**Provided data:**
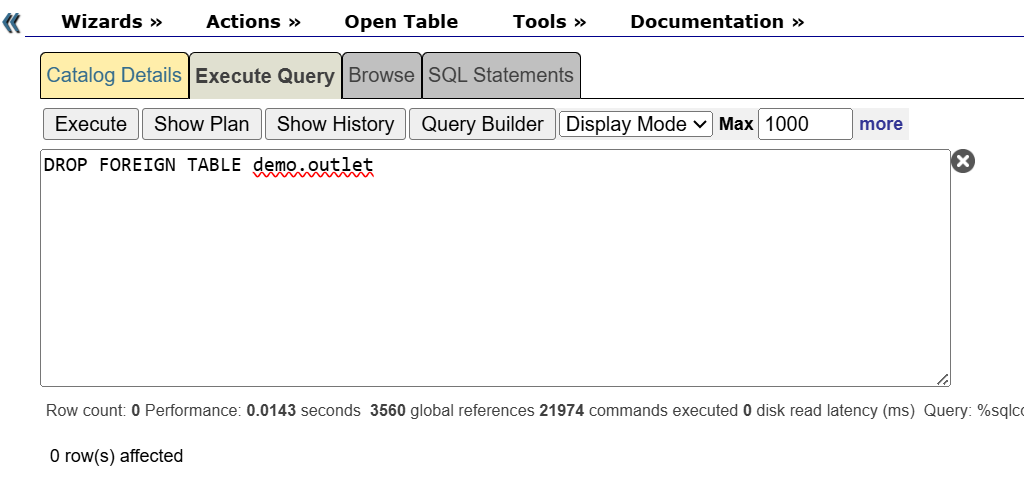Open Show History
This screenshot has height=495, width=1024.
335,124
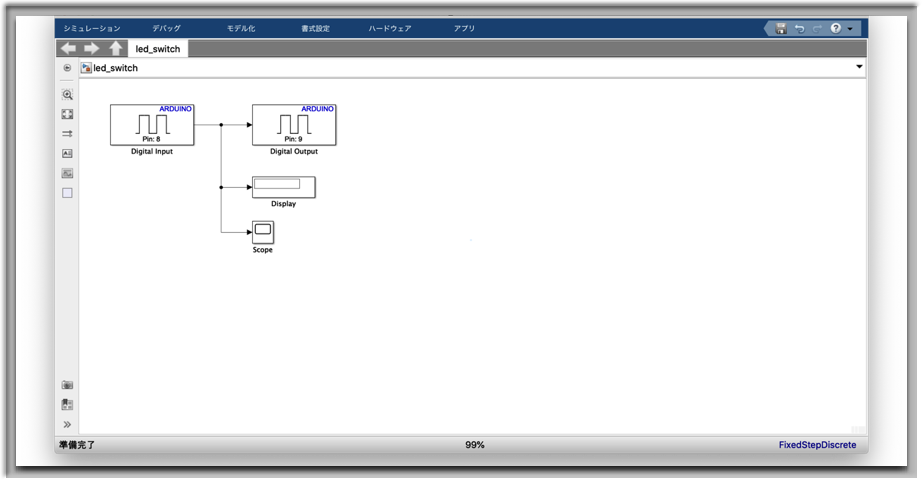The width and height of the screenshot is (923, 484).
Task: Expand the dropdown arrow next to help
Action: 850,29
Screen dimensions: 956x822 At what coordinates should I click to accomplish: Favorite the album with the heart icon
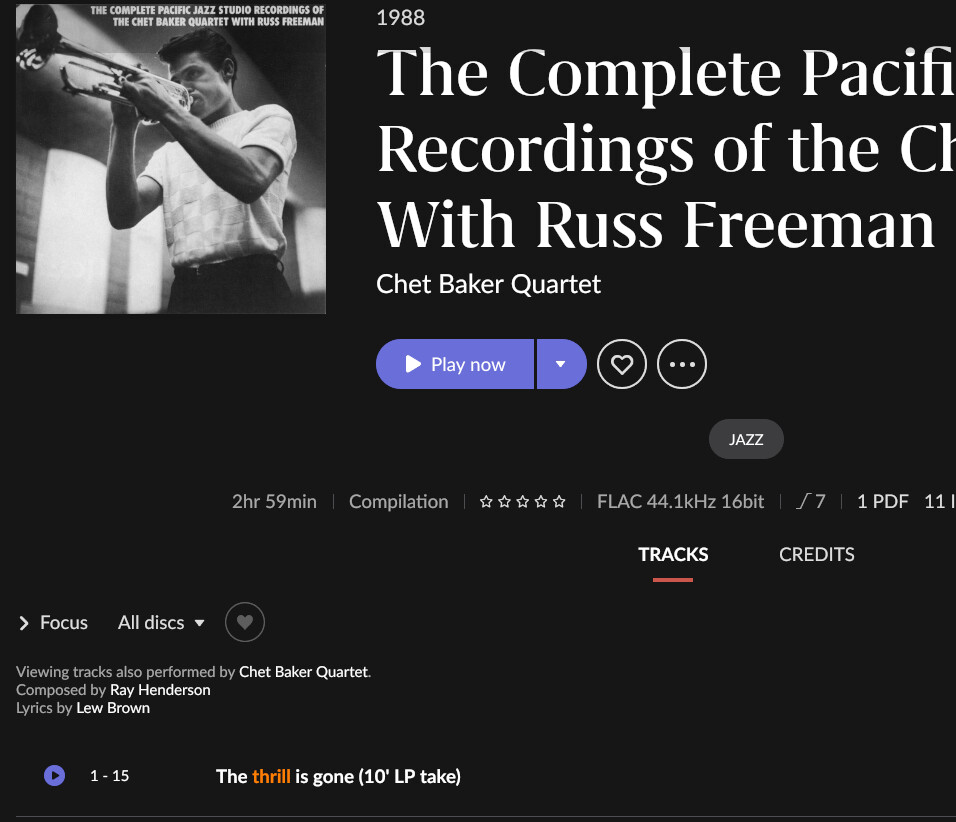click(622, 364)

**Task details:** Give again, word for word, the line that contains "Screen dimensions: 956x822" and every line after it through the end of the entries; omit the pictures.

**The completed task:**
Screen dimensions: 956x822 At what coordinates should I click to accomplish: Favorite the album with the heart icon
click(622, 364)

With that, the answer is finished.